Where an enrolled citizen of the Creek Tribe of Indians died in November, 1905, having received his allotment of land prior to death, leaving surviving him his father, who was enrolled as a full-blood Seminole Indian and was not a descendant of a Creek citizen, and a brother of the full-blood, enrolled as a Creek citizen, the devolution of such deceased allottee's land is governed by the applicable provisions of chapter 49, Mansfield's Digest of the Laws of Arkansas, as qualified by the provisos of section 6 of the Creek Supplemental Agreement, ratified July 26, 1902, 32 Stat. 500, and the father of such deceased allottee is excluded from inheriting any part of the land of such deceased allottee, and the same was inherited by the brother as the Creek heir of the deceased.
2. Courts--County Courts--Probate Jurisdiction -- Restricted Indian Lands not Subject to Administration and Distribution.
Restricted Indian lands are not subject to the payment of the debts of the deceased allottee, and for that reason are not assets of such deceased allottee's estate subject to administration, and a decree of the county court of Seminole county entered in October, 1912, distributing such lands is not conclusive as to the heirs entitled to inherit such lands. A probate court in distributing the estate of a deceased person has no jurisdiction to distribute any estate other than the assets of the estate subject to administration, and a decree distributing estate over which the court has no jurisdiction is a nullity.
3. Indians--Title to Lands--Affirmance of Judgment.
Record examined, and held, that the judgment of the trial court should be affirmed.
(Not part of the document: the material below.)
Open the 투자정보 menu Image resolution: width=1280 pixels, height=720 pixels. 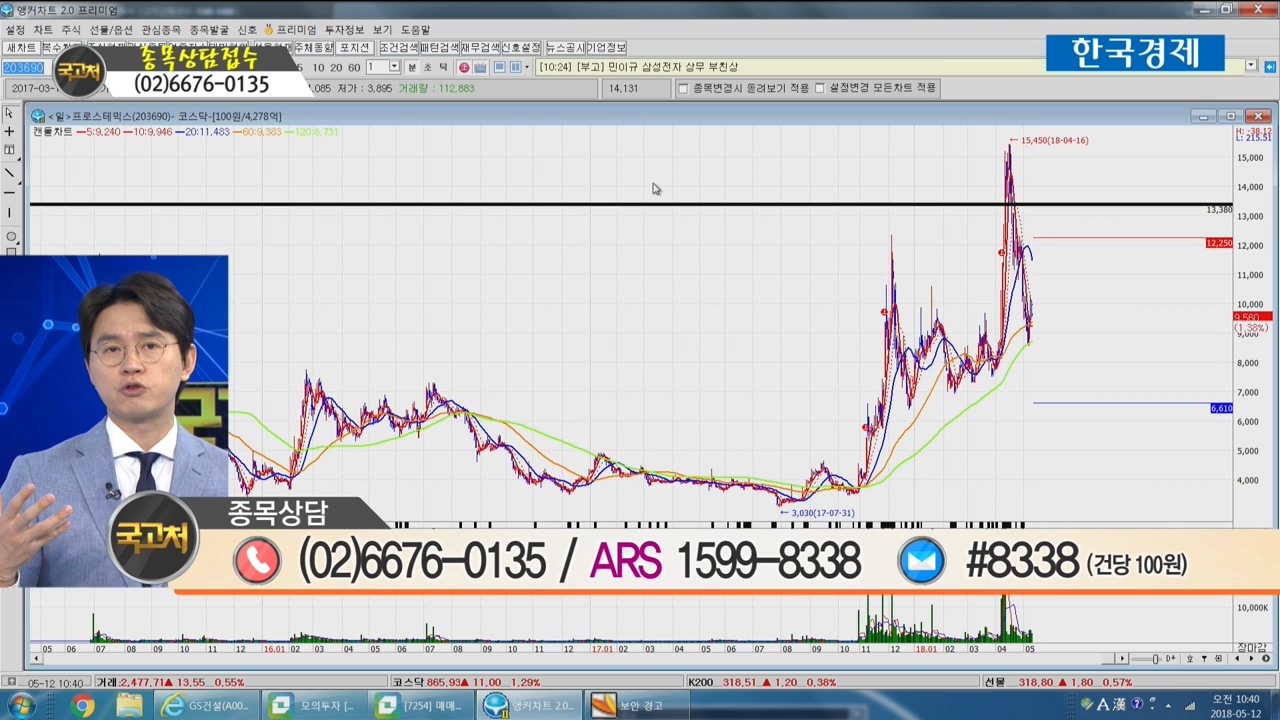coord(344,30)
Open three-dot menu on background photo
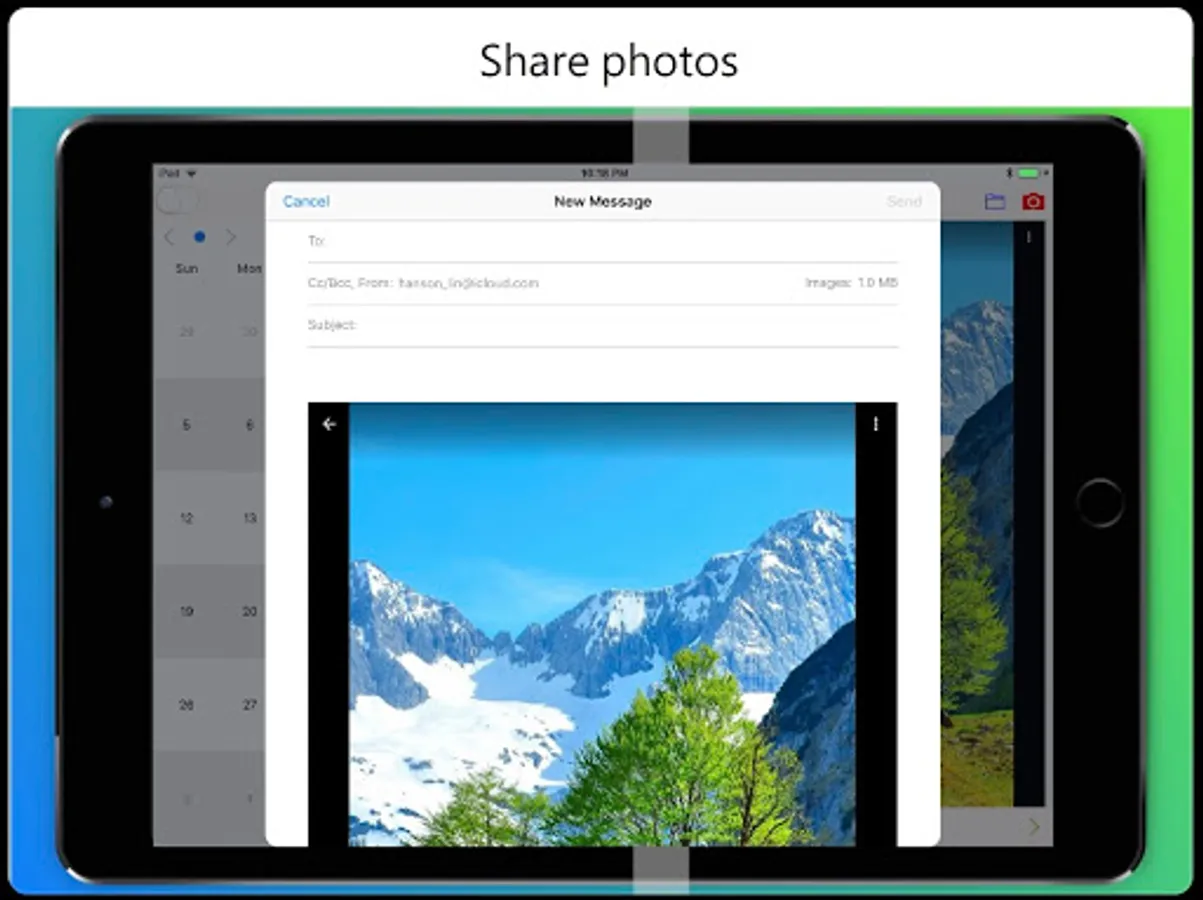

Error from District Court, Creek County: Lucien B. Wright, Judge.

Action between Cowokochee and James A. Chapman and R. M. McFarlin, involving title to Indian land. Judgment for the latter, and the former brings error. Affirmed.

Lewis C. Lawson, for plaintiff in error.
Harry H. Rogers, John Rogers, and Gibson & Hull, for defendants in error.

KENNAMER, J.

¶1 Chotkey Wildcat et al., plaintiffs, commenced this action on June 4, 1914, in the district court of Creek county against Cowokochee, James A. Chapman, and R. M. McFarlin for possession of 160 acres of land located in Creek county, Okla. The lands were allotted by Albert Wildcat as his proportionate share of the Creek lands of the Creek Nation. Albert Wildcat appeared upon the final approved rolls of the Creek Nation opposite roll No. 9195 enrolled as one-half blood member of the Creek Tribe of Indians.

¶2 Cowokochee appeared and filed answer and cross-petition in the action, alleging that he was the owner of an undivided one-half interest in the lands in controversy allotted by Albert Wildcat, and prayed the judgment of the court for an order appointing a receiver over said lands pending the litigation. Upon the presentation of the application for the appointment of a receiver the trial judge denied the same. Thereafter, upon an alleged settlement of the interest of Cowokochee, an order of dismissal was entered dismissing the cross-petition of Cowokochee. Motion thereafter was filed by Cowokochee to reinstate his cross-petition. The cause was tried and resulted in a judgment in favor of the defendants. Chapman and McFarlin, against the plaintiffs.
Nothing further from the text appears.